# "Mystery Engine Breathes Flames"



## ghart3 (Feb 8, 2011)

Built from plans in 1950 Popular Science magazine.  Castings from estate sale.

[ame]http://www.youtube.com/watch?v=7uguHiWxF9M[/ame]


----------



## 4156df (Feb 9, 2011)

Gary,

Beautiful job, and a great runner!! 

I find myself wanting to know more of the story on how you got to this point. Particularly on finding the castings...Were they loose in a box and you recognized them as being from the PopSci plans? Were they partially started? Factory made or builder made?? 

Dennis


----------



## ghart3 (Feb 9, 2011)

Dennis, many years ago I had found a cast iron cylinder in a junk box at a friends. When asked the friend what it was for, he didn't know but said I could have it.  I took it but wasn't sure what it was.  Last year I bought at a estate sale another cylinder just like the earlier one, only this time there was an aluminum base and a flywheel. 

Last year,Chuck Fellows showed his.
http://www.homemodelenginemachinist.com/index.php?topic=11427.msg125129#msg125129
 I asked and Chuck told about the magazine article.  Luckily had the magazine with the article.
Built it last November but it would only run if used a propane torch.  Replaced cast iron piston had made with a graphite one, that helped a little. Changed slide valve to Duclos design, that helped a little.  Changed the flywheel/cam from a one piece to two pieces so could change the valve timing. That didn't seem to make any difference as the original cam setting seems to work best.  It had an aluminum flywheel and changed that to heavy brass flywheel. Wow, that is what the engine wanted.       Gary


----------



## cfellows (Feb 9, 2011)

Great story, Gary. Also a great runner! As an aside, I sold that engine on Ebay a few weeks ago for almost $350. Think I paid $40 for the castings several years ago. I'm not really in it for the money, but it does help fund other projects. Perhaps, most important, it makes room to display future finished projects.

Chuck


----------



## dparker (Feb 9, 2011)

Gary: I have built this engine also and it is a good runner. I bought the castings out of Popular Science magazine in the early 60's but did not have large enough tooling until the early 70's.
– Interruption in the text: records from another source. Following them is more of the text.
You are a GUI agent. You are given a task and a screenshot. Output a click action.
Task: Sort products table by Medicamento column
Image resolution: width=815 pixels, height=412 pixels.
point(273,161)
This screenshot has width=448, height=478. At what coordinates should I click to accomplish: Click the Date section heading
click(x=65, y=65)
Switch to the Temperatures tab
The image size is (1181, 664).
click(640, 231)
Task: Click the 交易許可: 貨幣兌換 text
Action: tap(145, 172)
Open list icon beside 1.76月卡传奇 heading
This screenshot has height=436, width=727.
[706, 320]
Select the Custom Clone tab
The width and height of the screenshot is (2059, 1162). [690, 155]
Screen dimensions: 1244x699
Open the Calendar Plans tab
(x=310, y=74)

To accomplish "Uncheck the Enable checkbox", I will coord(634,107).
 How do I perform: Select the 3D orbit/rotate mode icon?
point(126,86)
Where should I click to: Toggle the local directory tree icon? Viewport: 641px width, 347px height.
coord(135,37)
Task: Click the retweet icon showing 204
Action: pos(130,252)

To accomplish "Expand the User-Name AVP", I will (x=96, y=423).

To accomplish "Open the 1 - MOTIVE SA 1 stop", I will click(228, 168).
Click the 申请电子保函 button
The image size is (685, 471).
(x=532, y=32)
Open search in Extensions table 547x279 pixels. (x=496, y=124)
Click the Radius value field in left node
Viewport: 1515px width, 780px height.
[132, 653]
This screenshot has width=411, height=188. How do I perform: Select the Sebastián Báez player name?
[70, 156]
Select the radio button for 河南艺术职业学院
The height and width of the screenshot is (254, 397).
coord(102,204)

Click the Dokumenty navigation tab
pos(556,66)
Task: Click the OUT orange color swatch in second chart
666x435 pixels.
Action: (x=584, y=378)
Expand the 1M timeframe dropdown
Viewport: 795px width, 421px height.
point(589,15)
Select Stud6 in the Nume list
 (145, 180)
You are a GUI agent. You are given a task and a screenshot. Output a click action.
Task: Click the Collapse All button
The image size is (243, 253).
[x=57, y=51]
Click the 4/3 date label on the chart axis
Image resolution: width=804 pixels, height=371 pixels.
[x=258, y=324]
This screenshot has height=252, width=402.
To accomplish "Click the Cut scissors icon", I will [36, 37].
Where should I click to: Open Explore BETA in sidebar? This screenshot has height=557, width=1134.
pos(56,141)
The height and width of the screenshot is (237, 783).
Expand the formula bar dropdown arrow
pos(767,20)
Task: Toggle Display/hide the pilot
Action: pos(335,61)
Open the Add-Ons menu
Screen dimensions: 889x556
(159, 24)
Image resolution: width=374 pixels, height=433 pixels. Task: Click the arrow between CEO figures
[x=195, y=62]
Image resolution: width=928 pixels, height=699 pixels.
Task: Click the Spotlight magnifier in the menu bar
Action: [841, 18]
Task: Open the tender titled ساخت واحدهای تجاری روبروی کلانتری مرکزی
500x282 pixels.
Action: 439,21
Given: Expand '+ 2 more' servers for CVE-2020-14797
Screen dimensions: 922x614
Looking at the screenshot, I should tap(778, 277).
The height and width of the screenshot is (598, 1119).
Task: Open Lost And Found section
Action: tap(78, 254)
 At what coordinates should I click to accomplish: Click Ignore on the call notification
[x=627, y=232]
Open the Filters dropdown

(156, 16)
Mine does not look as fancy as yours and the base is cast iron but my son had fun running it.
I use lamp grade kerosene as the fuel but it smokes up the shop up a bit so I do not run it very long, but it seems as though the warmer the cylinder gets the faster it runs. I fabricated a "hood" to go over the valve opening to guide the flame when there is a breeze and that also seemed to help.
[ame]http://www.youtube.com/watch?v=XSaT_lAJ46k[/ame]
You did a good job, congratulations!
don


----------



## ghart3 (Feb 9, 2011)

Don, thanks for showing your engine.  I like the "hood" for protecting the flame from draft.  Plan on copying your design.  I've been using alcohol, Heet Gasoline Antifreeze. Can buy it at auto parts store for under $2 and it burns clean and don't seem to deposit any soot inside cylinder. Don, yours looks just as good as mine, only thing is just finished mine and it is still all shiny.     Gary


----------